• [Exercise input]
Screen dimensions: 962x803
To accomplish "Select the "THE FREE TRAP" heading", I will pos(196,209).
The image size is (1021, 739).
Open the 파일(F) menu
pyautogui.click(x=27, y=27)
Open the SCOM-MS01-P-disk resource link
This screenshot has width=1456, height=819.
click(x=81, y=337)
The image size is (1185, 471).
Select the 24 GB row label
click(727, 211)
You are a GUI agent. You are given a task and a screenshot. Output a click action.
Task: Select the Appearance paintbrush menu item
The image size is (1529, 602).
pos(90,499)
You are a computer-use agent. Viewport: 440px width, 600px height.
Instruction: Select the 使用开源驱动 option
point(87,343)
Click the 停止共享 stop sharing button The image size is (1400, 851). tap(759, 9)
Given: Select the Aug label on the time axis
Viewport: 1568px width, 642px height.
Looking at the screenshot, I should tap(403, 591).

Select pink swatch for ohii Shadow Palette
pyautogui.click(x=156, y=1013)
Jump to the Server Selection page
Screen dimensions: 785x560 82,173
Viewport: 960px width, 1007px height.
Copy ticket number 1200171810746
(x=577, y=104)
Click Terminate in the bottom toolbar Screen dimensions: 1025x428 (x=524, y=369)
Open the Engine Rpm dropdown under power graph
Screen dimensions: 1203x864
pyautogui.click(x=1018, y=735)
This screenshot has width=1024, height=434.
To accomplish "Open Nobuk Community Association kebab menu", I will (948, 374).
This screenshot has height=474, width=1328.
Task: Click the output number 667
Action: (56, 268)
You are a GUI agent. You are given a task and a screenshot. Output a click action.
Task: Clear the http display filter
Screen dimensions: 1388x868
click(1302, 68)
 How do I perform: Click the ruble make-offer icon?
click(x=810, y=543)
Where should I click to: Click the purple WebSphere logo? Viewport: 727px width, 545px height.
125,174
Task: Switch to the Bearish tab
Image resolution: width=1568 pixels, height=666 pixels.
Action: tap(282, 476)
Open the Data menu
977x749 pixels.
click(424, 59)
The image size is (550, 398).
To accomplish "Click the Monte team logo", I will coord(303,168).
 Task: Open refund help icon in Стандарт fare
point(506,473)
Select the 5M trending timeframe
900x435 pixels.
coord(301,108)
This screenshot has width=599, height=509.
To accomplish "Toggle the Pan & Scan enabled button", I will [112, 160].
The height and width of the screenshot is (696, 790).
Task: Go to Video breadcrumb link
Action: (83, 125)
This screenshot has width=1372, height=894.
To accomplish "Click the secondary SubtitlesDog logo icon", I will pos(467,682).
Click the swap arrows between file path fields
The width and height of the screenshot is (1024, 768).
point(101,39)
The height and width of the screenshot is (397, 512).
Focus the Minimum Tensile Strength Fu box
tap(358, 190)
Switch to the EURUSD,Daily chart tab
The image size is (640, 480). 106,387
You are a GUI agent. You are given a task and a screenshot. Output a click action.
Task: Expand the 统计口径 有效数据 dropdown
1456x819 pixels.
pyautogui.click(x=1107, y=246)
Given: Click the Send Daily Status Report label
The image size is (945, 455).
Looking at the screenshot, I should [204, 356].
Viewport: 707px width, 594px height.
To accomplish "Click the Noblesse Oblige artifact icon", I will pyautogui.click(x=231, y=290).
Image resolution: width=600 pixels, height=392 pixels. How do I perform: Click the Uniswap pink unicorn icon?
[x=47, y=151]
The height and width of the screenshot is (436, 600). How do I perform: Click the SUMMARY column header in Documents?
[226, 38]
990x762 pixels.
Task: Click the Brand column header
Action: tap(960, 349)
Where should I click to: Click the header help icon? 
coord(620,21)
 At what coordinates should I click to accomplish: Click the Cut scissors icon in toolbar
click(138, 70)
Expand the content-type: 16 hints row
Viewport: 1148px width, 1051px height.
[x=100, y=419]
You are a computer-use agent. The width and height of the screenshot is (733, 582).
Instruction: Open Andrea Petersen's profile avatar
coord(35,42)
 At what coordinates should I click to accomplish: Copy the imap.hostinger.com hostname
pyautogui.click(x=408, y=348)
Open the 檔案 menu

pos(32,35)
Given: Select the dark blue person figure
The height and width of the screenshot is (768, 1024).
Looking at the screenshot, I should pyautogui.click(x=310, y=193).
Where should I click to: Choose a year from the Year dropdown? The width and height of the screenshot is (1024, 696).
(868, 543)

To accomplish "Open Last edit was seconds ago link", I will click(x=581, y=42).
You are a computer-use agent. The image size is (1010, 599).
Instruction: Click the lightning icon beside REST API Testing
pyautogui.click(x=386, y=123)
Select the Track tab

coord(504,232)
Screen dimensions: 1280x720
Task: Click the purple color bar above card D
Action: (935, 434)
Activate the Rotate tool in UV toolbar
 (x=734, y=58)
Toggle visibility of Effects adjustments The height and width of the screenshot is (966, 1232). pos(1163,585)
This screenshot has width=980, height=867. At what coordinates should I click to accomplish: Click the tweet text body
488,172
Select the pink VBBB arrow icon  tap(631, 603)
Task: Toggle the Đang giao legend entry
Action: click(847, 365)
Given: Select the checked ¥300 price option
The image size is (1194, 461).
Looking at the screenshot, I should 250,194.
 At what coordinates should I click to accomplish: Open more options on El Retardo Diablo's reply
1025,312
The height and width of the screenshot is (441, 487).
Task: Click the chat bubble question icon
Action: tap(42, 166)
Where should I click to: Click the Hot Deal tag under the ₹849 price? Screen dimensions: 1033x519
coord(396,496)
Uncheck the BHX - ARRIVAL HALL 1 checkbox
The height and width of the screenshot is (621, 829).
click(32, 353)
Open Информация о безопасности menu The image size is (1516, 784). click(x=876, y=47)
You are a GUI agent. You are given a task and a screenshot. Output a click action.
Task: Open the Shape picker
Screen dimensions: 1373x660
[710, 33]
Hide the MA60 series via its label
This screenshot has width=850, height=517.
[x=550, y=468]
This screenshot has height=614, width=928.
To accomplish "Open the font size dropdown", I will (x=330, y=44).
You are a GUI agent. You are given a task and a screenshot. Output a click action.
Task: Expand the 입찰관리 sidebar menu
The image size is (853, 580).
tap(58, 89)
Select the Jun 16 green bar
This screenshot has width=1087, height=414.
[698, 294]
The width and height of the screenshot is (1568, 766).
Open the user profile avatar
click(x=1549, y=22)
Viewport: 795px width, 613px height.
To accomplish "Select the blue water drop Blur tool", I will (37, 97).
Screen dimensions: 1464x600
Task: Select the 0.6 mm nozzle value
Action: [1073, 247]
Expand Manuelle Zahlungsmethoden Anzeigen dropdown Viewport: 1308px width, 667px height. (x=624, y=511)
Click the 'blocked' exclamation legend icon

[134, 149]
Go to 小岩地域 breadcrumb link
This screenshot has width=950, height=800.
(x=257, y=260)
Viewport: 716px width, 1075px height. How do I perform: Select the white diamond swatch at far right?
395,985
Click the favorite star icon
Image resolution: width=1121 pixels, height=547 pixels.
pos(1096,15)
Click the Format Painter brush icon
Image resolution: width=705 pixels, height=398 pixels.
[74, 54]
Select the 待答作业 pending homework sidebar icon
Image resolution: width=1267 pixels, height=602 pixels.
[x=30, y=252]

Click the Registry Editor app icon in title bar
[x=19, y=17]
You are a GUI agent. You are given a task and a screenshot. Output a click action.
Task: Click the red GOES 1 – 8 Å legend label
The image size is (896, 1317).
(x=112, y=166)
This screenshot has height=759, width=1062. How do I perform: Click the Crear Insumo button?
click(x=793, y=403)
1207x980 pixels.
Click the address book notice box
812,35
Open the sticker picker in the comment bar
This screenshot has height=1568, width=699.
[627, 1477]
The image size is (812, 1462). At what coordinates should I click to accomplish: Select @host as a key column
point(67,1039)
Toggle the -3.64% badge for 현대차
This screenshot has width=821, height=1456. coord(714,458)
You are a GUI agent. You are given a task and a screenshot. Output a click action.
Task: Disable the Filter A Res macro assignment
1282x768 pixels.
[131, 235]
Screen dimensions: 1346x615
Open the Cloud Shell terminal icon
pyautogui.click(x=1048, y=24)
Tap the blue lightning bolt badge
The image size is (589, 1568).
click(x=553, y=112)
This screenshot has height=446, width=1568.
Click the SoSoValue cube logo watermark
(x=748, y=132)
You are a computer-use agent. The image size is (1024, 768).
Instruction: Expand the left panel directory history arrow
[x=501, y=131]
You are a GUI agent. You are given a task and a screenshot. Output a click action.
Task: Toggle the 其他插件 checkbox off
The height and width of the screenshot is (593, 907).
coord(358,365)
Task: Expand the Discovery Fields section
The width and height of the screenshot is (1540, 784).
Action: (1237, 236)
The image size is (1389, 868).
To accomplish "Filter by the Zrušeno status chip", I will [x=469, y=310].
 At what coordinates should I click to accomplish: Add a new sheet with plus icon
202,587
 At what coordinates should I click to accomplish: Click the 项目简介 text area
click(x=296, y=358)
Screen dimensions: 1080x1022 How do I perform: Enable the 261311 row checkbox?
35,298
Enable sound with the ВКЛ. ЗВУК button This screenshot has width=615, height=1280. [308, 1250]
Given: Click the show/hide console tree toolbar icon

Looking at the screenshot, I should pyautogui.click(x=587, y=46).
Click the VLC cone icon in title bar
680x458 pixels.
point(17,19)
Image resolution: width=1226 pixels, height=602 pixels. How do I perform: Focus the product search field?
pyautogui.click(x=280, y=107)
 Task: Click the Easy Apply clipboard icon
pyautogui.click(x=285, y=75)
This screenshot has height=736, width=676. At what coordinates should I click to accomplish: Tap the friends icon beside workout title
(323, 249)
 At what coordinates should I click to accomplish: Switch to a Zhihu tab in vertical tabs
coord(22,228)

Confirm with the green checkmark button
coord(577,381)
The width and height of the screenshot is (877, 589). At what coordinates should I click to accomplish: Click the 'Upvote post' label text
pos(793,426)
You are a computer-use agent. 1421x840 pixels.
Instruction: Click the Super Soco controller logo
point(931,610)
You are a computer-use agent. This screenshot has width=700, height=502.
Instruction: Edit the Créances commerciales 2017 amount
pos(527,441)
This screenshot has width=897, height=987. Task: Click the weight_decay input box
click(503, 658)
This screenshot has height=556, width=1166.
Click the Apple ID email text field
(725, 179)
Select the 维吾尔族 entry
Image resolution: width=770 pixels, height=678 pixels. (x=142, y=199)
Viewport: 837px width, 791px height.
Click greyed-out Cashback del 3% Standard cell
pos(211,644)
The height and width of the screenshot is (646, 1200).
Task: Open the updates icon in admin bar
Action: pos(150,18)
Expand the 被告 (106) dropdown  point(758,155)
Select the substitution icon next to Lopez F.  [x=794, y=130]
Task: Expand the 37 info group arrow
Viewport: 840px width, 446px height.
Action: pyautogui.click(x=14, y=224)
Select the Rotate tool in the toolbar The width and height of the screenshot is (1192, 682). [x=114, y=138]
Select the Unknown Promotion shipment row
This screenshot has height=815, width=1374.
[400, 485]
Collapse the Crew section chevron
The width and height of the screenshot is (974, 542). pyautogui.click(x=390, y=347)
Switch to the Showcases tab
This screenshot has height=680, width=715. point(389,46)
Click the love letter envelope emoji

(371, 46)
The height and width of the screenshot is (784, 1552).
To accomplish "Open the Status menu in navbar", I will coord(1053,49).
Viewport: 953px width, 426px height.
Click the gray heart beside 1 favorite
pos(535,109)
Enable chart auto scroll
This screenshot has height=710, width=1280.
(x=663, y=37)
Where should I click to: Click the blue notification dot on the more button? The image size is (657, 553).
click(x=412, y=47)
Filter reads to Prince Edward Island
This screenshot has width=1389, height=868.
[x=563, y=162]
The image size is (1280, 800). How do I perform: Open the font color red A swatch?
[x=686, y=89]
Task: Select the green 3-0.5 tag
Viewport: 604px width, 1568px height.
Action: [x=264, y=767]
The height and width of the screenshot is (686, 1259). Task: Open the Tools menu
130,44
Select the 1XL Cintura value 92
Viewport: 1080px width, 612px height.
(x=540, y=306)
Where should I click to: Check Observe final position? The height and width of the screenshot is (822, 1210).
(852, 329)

• [About this exercise]
One inclusive range is required: first line of the data through the line containing "You are a computer-use agent. Viewport: 440px". Set it down exactly and output nothing else.

• [Written solution]
Screen dimensions: 962x803
To accomplish "Select the "THE FREE TRAP" heading", I will pos(196,209).
The image size is (1021, 739).
Open the 파일(F) menu
pyautogui.click(x=27, y=27)
Open the SCOM-MS01-P-disk resource link
This screenshot has width=1456, height=819.
click(x=81, y=337)
The image size is (1185, 471).
Select the 24 GB row label
click(727, 211)
You are a GUI agent. You are given a task and a screenshot. Output a click action.
Task: Select the Appearance paintbrush menu item
The image size is (1529, 602).
pos(90,499)
You are a computer-use agent. Viewport: 440px width, 600px height.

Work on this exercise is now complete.